Yocto Project & Docker – Learn 7 Practices for Embedded Linux Development

The rapid growth of IoT devices today comes as no surprise to anyone, but with it comes a growing need for efficient and reliable software. To achieve this, it is essential to have a streamlined development process to get the product to market faster and with high quality. How can this be achieved? The answer is the Yocto Project and containerization in Docker.  

Linux is a popular choice for embedded systems due to its high reliability and availability of source code. However, developing such a system is proving to be a real challenge due to limited resources, optimization requirements, and a difficult entry threshold. 

Experienced developers working within embedded systems development must not only possess an in-depth understanding of the Linux kernel, device drivers, and low-level programming, but also have knowledge of hardware architecture and real-time operating systems. This comprehensive knowledge allows them to tackle the challenges of developing software for resource-constrained devices.  

Why is software development for embedded systems a challenge? 

One of the key aspects of streamlining development processes is the efficient use of available resources. As embedded systems often have limited memory processing power, developers must carefully manage memory, CPU usage, and power consumption. This involves optimizing code, using efficient algorithms and hardware acceleration techniques. By streamlining these processes, developers can significantly increase the performance of their software while minimizing resource use.  

Another important aspect of streamlining developer processes is using version control systems and collaboration tools appropriately. These tools enable developers to collaborate seamlessly, track changes, and resolve conflicts effectively. By adopting version control and collaboration best practices, development teams can ensure seamless coordination and minimize the risk of errors or code conflicts. 

In this article, we will discuss one way to streamline embedded system development using YP and Docker containers. 

What is the Yocto Project? 

According to its definition, Yocto Project is an open-source collaborative project that provides templates, tools, and methods to create custom Linux distributions for embedded systems such as IoT devices, smartphones, tablets, touchscreen-based devices, etc., regardless of hardware architecture. You can create a distribution for your Raspberry Pi, even for an Arduino UNO.  

A recent survey conducted by the Eclipse Foundation shows that Yocto is used by 71% of respondents who use it to build custom distributions for embedded systems. 

Thanks to the Yocto Project, developers gain access to recipes, allowing them to install software quickly and easily in their created distribution. Moreover, writing recipes is so trivial that adding new software is effortless, enabling them to create dedicated Linux distributions optimized for the target hardware.
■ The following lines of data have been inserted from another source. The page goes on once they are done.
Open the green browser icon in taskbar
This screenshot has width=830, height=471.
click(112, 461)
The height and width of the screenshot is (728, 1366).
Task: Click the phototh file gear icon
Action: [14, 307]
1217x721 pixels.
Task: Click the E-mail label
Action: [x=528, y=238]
Whether it is a small IoT device or a complex industrial control system, Yocto’s design provides the flexibility and scalability needed to meet the unique requirements of each embedded system. 

Benefits of using Yocto in embedded Linux systems 

Yocto simplifies the process of creating and maintaining Linux distributions tailored specifically for embedded systems.  

Yocto’s main advantages include several factors: 

1. Yocto enables developers to create a standardized and repeatable compilation environment, ensuring consistent results across different hardware platforms 

Yocto uses the OpenEmbedded framework as its cross-compilation system. 

It is based on BitBake, which functions like a package manager, i.e., it reads prescriptions and manages package installation. It allows developers to define the software components and configurations required for their embedded Linux distribution. Furthermore, it automatically downloads the necessary source code, applies patches, and compiles the software, resulting in a complete Linux image ready for deployment on the target hardware. This is particularly important in the field of embedded systems, where hardware configurations can vary widely. 

2. Yocto provides an architecture based on layers (meta layers), allowing easy customization and integration of software components.  

Developers can add or remove layers to enable or disable specific features, making it straightforward to tailor the Linux distribution to the requirements of the target system. This flexibility ensures that the resulting system is optimized. 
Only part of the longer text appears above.